- [What is needed]
From the records below, output exactly the lines running from the line containing "Task: Click the search magnifier icon" through the line containing "Given: Expand the Details dropdown", and no others.

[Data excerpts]
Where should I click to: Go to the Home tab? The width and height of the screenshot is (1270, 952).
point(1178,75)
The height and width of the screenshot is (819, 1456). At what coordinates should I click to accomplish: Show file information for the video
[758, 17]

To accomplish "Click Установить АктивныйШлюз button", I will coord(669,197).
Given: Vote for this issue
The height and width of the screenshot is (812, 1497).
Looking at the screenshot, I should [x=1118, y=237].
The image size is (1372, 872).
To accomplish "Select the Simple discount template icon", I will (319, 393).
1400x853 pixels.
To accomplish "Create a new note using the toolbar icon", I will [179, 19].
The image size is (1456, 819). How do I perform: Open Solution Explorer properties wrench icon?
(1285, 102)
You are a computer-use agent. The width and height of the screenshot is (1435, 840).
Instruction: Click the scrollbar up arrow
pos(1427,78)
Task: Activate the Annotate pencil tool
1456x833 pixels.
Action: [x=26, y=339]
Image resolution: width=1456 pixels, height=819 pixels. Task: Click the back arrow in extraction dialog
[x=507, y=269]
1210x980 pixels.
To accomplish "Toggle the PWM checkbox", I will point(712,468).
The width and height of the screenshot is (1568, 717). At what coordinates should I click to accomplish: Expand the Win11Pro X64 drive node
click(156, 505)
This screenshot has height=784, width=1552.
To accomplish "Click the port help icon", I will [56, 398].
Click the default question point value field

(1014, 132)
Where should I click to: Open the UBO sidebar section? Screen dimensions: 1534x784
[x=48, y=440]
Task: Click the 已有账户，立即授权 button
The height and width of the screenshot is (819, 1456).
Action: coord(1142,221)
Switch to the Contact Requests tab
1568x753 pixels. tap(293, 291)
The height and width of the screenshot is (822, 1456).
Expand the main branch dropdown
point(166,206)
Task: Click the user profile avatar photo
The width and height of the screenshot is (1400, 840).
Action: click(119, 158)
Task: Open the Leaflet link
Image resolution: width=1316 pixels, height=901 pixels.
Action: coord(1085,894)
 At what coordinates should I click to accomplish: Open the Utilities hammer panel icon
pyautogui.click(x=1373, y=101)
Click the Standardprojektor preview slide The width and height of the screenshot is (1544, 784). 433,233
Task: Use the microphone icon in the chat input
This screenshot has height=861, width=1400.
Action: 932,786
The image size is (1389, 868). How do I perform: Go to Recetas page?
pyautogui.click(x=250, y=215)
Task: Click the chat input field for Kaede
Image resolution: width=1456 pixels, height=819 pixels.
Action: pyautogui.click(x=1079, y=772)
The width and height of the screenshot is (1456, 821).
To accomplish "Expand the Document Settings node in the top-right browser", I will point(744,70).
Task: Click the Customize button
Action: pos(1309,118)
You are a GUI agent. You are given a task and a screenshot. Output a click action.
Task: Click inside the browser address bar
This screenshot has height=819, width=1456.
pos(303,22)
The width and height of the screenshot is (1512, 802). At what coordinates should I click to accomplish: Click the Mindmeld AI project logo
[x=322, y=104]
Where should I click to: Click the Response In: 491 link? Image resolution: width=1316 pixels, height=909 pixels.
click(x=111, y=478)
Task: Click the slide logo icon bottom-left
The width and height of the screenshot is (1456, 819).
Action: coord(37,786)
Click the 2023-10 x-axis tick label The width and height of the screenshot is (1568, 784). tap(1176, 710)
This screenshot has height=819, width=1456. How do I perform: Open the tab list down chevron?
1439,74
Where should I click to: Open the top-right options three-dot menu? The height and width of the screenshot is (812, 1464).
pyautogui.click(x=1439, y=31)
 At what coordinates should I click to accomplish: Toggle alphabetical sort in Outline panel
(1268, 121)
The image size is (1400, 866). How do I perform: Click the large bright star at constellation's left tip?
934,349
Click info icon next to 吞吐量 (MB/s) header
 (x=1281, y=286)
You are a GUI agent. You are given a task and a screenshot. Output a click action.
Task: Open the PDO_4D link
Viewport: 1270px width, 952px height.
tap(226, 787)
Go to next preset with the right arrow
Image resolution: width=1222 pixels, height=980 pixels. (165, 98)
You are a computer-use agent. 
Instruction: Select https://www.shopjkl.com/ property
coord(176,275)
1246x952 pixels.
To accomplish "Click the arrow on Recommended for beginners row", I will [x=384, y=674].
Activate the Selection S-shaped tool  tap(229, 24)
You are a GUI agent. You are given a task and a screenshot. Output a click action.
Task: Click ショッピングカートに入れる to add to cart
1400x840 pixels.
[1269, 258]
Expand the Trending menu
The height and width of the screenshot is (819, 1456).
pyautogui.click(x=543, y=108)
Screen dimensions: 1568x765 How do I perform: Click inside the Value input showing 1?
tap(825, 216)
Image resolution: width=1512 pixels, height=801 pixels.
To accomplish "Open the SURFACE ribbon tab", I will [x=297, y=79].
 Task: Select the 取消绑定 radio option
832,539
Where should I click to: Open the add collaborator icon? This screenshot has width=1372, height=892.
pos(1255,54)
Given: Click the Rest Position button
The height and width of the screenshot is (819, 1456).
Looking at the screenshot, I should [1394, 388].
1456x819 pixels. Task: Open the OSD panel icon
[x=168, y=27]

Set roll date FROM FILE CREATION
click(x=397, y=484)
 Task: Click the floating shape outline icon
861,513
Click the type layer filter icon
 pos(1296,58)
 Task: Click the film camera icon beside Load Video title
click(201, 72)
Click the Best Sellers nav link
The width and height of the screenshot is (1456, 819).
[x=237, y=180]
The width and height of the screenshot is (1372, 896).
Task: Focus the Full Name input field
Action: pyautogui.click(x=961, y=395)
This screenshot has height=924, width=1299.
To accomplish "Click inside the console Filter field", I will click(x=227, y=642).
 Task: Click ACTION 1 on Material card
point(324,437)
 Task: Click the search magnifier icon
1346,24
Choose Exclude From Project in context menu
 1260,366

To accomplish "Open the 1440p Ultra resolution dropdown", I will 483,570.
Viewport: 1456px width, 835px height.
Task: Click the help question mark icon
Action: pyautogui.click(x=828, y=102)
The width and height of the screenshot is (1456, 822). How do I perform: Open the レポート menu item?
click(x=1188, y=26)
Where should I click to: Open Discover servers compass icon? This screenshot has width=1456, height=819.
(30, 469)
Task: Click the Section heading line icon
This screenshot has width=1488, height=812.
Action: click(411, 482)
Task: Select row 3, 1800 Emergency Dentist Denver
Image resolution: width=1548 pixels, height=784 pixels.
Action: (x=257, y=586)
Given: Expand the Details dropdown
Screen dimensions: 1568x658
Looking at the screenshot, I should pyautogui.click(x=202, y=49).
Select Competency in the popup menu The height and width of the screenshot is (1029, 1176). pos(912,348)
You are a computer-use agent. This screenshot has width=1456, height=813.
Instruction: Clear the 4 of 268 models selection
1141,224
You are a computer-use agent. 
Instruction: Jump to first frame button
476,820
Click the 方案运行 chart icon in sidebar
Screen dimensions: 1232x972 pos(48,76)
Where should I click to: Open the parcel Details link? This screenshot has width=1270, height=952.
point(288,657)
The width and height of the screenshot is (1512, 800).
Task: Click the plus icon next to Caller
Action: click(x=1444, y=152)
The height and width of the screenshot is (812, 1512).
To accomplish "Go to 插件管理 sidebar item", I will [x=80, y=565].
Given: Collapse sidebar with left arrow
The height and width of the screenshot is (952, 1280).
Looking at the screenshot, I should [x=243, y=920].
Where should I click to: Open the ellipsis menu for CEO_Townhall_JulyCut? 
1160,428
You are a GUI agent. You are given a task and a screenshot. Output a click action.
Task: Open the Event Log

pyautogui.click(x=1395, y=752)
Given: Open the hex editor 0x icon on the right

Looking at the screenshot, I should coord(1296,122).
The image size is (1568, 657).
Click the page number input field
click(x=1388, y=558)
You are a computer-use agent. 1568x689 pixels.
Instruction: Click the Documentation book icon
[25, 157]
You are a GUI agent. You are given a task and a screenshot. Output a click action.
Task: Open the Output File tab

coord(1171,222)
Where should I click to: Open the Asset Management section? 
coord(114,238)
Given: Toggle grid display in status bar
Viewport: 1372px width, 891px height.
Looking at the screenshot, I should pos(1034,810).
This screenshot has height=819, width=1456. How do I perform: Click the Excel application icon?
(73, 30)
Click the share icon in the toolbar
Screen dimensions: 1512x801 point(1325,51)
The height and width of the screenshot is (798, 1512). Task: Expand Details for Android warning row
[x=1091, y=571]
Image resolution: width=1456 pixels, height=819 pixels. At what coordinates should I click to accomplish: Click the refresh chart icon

- [Exercise result]
 Task: Click the search magnifier icon
1346,24
Choose Exclude From Project in context menu
 1260,366

To accomplish "Open the 1440p Ultra resolution dropdown", I will 483,570.
Viewport: 1456px width, 835px height.
Task: Click the help question mark icon
Action: pyautogui.click(x=828, y=102)
The width and height of the screenshot is (1456, 822). How do I perform: Open the レポート menu item?
click(x=1188, y=26)
Where should I click to: Open Discover servers compass icon? This screenshot has width=1456, height=819.
(30, 469)
Task: Click the Section heading line icon
This screenshot has width=1488, height=812.
Action: click(411, 482)
Task: Select row 3, 1800 Emergency Dentist Denver
Image resolution: width=1548 pixels, height=784 pixels.
Action: (x=257, y=586)
Given: Expand the Details dropdown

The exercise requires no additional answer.